Pick every line out of the entries below that has the string "section", and copy it.
▬▬▬▬▬▬▬▬▬▬
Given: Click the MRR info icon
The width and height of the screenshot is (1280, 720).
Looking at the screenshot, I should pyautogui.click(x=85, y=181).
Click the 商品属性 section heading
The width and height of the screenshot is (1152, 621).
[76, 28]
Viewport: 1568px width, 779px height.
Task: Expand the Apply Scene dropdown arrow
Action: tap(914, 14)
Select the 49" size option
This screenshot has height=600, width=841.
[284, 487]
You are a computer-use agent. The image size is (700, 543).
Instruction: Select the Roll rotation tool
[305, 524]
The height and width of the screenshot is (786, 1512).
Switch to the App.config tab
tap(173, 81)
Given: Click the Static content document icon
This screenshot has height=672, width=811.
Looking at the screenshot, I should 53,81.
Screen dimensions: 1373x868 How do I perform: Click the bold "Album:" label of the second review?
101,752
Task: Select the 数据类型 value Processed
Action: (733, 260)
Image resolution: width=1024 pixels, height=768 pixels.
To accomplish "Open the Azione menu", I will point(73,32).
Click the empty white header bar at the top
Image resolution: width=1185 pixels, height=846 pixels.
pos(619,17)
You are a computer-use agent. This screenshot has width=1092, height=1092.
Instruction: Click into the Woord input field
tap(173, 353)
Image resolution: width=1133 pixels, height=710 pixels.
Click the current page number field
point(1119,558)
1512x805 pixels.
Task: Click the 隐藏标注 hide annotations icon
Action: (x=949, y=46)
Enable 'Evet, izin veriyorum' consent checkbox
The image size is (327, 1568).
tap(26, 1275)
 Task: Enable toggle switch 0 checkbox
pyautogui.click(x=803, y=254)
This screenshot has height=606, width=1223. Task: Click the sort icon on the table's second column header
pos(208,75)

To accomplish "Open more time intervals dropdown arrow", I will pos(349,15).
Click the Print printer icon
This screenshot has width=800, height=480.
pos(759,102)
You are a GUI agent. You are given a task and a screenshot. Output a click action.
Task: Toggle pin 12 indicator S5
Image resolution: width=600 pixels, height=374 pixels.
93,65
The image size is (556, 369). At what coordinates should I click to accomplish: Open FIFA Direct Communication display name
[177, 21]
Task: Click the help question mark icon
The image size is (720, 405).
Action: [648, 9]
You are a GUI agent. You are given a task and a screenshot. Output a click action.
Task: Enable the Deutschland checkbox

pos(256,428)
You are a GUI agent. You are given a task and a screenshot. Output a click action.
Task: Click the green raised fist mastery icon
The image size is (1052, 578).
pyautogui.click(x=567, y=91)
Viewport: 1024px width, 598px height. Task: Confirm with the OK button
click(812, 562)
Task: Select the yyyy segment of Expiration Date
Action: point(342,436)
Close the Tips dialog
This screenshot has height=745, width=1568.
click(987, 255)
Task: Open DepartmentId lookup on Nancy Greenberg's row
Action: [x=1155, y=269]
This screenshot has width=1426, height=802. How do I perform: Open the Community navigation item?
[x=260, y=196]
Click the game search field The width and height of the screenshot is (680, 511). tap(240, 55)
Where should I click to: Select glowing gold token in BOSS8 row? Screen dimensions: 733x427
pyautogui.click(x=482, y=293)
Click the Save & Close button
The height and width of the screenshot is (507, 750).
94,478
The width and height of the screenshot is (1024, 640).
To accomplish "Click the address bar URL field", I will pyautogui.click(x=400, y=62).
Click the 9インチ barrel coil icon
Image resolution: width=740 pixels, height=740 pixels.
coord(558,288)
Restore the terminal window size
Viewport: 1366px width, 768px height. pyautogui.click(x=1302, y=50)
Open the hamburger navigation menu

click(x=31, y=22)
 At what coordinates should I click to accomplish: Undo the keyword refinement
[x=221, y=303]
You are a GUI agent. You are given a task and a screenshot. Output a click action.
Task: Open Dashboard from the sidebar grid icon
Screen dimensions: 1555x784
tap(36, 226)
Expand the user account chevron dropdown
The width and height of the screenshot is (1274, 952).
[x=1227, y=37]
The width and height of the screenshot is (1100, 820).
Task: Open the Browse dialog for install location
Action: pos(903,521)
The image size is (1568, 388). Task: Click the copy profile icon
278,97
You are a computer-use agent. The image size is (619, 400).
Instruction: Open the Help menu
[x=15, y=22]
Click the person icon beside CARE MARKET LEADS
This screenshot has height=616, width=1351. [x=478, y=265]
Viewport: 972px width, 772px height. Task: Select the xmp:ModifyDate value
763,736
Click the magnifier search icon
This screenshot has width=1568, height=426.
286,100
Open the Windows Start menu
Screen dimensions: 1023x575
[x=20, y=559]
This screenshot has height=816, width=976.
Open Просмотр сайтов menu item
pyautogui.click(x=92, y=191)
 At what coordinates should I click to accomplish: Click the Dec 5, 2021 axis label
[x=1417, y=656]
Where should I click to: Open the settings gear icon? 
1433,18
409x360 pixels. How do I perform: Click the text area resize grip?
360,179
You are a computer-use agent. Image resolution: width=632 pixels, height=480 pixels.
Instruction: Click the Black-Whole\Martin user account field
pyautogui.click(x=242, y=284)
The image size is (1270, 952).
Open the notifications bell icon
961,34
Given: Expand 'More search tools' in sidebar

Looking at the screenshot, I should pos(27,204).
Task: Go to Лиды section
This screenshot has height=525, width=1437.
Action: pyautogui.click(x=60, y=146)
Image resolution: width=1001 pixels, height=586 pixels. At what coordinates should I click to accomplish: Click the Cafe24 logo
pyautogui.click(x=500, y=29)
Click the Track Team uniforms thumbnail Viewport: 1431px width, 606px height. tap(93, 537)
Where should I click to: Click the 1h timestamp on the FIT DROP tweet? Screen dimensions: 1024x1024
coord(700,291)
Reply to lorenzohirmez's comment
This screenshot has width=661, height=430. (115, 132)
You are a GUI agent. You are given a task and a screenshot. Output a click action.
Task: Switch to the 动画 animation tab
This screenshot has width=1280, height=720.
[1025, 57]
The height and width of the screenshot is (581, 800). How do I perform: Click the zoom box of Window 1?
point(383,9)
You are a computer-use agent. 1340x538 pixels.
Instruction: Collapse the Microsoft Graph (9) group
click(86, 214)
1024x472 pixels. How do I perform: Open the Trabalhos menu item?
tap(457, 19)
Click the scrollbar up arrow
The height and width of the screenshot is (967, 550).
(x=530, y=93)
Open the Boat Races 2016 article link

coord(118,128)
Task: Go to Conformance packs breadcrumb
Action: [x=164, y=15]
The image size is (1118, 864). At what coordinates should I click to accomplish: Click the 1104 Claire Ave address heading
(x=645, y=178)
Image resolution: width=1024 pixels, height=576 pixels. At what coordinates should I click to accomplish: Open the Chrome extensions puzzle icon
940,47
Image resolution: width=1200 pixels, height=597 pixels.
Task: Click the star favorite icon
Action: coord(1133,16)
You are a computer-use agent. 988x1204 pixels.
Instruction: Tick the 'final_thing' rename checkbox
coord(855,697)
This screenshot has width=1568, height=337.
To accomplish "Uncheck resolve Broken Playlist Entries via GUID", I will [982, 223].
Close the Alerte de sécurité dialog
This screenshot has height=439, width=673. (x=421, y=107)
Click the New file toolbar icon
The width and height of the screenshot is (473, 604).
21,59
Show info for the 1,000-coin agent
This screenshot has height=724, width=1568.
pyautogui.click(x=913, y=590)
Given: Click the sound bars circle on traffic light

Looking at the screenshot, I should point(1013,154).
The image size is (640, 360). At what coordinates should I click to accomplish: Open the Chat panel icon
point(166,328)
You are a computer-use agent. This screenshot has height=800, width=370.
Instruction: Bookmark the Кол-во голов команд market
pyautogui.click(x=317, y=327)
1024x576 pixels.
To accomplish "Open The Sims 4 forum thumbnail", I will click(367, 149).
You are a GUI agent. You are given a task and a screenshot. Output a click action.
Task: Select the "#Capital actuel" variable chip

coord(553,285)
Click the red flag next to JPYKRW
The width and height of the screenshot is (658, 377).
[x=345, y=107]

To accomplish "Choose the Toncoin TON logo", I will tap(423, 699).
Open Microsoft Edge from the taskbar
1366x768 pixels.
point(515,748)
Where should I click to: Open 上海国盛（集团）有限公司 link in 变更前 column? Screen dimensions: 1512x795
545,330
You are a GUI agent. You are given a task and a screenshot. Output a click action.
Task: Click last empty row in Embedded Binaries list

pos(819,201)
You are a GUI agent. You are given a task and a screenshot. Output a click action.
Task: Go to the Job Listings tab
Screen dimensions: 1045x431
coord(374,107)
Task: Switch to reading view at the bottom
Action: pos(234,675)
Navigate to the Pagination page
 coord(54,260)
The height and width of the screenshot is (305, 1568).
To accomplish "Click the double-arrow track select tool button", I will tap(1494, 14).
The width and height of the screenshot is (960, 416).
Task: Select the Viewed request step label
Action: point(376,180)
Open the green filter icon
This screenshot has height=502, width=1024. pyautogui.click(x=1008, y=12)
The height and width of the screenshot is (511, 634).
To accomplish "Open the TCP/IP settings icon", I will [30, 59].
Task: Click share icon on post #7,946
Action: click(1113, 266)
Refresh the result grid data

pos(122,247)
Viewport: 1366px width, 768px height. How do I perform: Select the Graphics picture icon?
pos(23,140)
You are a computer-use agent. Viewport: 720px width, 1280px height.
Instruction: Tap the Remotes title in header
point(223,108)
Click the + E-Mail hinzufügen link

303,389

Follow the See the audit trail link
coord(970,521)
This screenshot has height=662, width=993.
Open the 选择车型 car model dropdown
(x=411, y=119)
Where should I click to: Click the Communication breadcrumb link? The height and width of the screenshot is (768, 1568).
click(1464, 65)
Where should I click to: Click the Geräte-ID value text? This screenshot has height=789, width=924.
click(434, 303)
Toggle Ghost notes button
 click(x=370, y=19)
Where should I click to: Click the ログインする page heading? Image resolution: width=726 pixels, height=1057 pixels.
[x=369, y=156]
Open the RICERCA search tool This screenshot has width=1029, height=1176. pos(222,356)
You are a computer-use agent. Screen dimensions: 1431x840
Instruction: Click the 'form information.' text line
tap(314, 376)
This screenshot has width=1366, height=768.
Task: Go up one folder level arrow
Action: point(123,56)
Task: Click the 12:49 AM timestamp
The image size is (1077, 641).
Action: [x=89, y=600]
▬▬▬▬▬▬▬▬▬▬
## Written answer
Click the 商品属性 section heading
Task: Go to Лиды section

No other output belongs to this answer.